India’s intransigence appears to have been actuated by the Baglihar `award’. The `neutral’ expert did not stall the construction of the submerged spillway. His plea was that the there was no provision in the Indus Water Treaty to stop further construction of the spillway, under supervision of Israeli engineers. India intends to build not only three additional dams on River Chenab, but also 48 more dams on rivers originating in Kashmir. India believes that the Baglihar award is a rebuke to Pakistan’s point of view. Besides, under Article 81 of the Hague Convention 1 of 1907, awards are definitive and without appeal. Furthermore, there is no international mechanism to declare an award null and void.

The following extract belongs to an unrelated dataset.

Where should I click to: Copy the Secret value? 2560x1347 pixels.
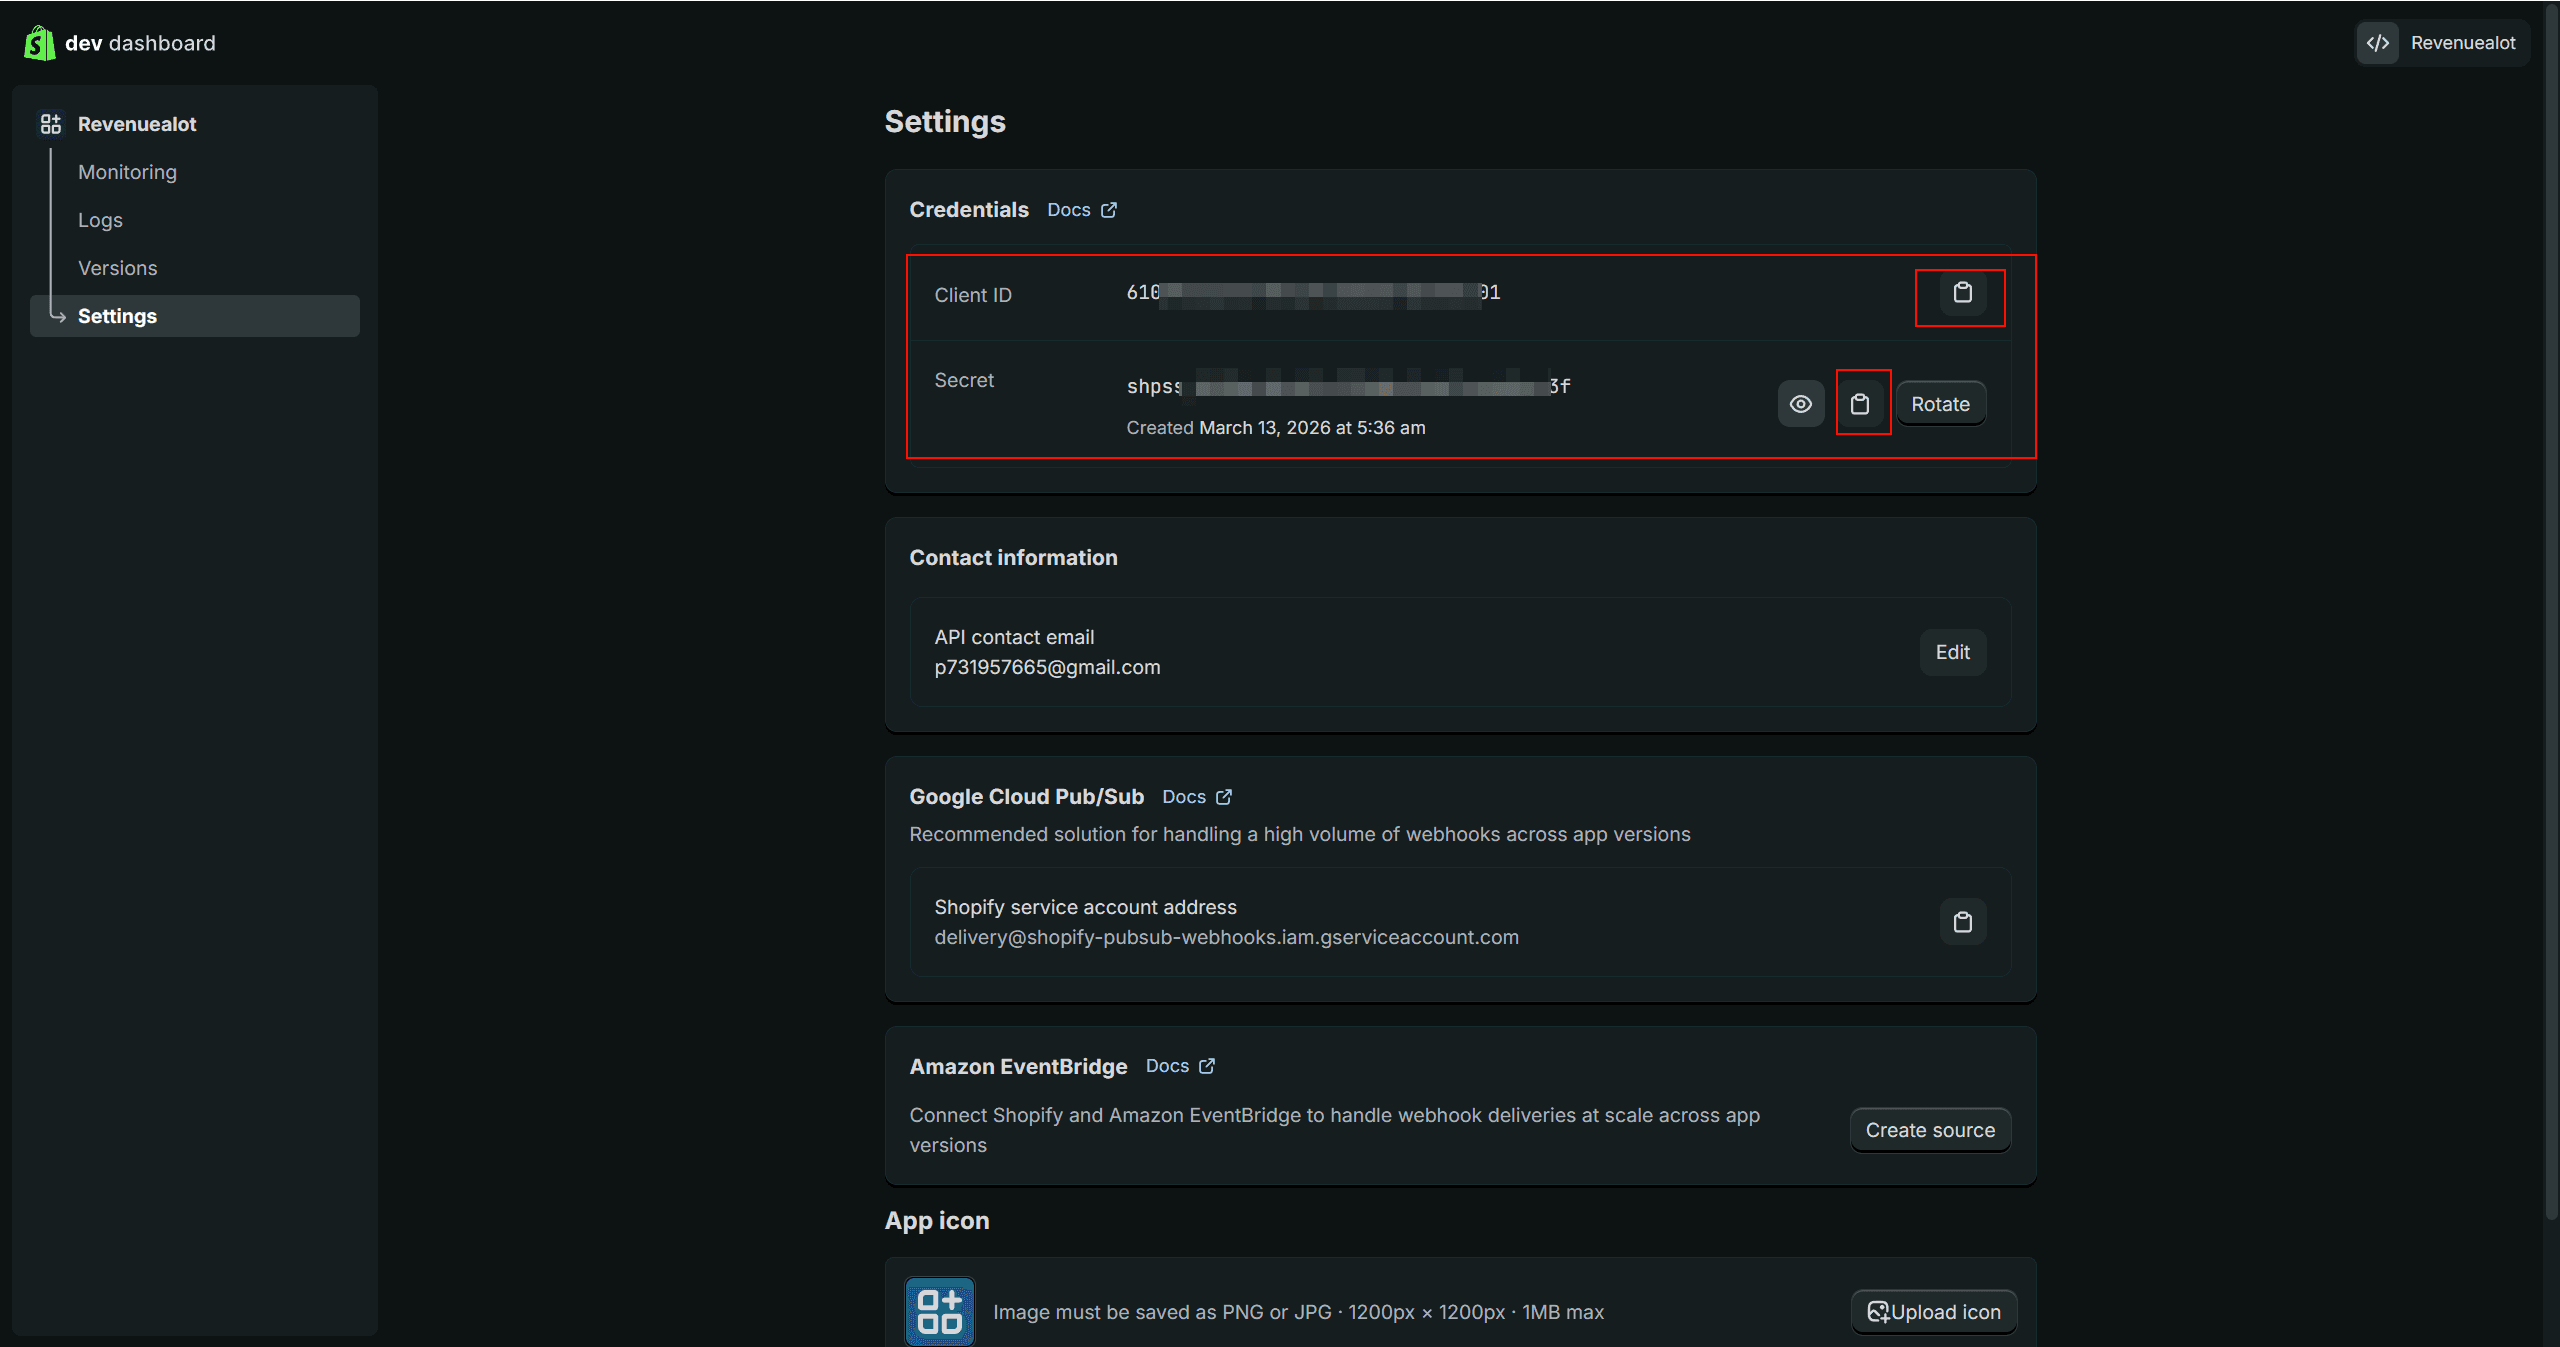[x=1863, y=403]
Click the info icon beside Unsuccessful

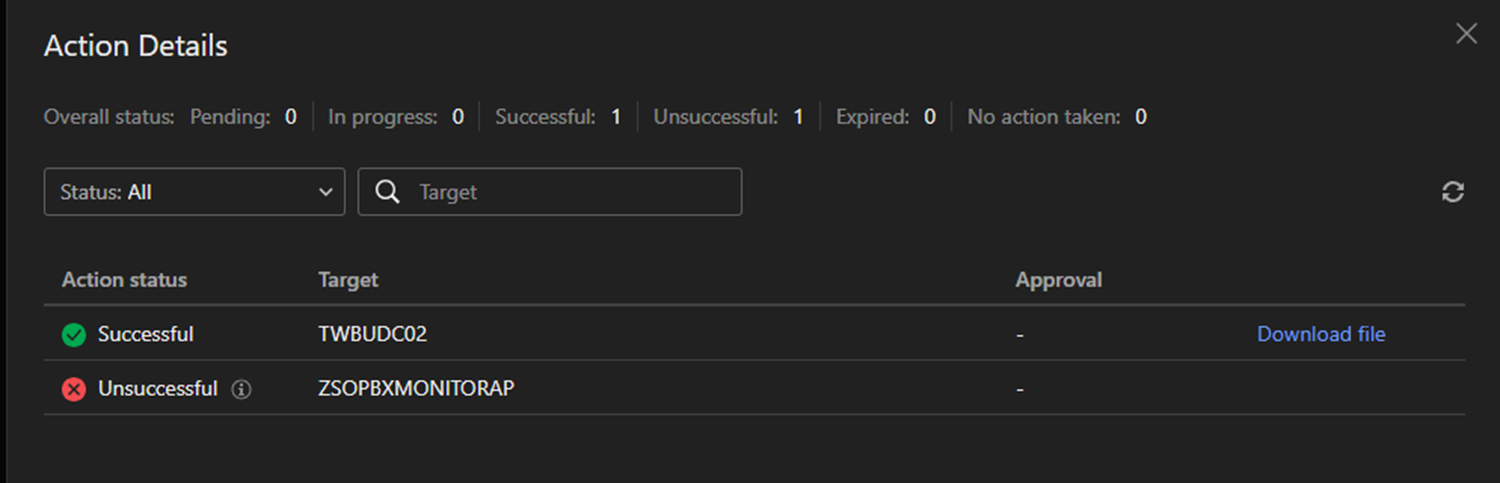tap(241, 389)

Pakistan’s view is that it acclaims the award as a `great victory’. However, it has reservations concerning the `neutral’ expert’s opinion in favour of the spillway. Pakistan has made it clear that it reserves `the right to take up the spillway issue anytime at an appropriate forum’. Aside from India’s euphoria, Pakistan does have a sound case to challenge the `award’ on several grounds, subject to World Bank’s nod. Pakistan could point out that the expert’s opinion is not an award. The textual construction of the IWT by the neutral expert is at variance with the object and purpose of the treaty. The Vienna Convention directs that a treaty should not be interpreted stricto sensuo on the basis of the text. The underlying object and purpose, also, have to be kept in view. Pakistan should reject the whole `award’ as a nullity. The World Court accepted the case (1960), concerning the Arbitral Award made by the King of Spain. The Court observed that, in certain circumstances, an award could be so vitiated as to amount to a nullity. India’s euphoria would peter out, if Pakistani lawyers are able to prove that the `neutral’ expert committed exces de pouvoir and made an essential error of judgment.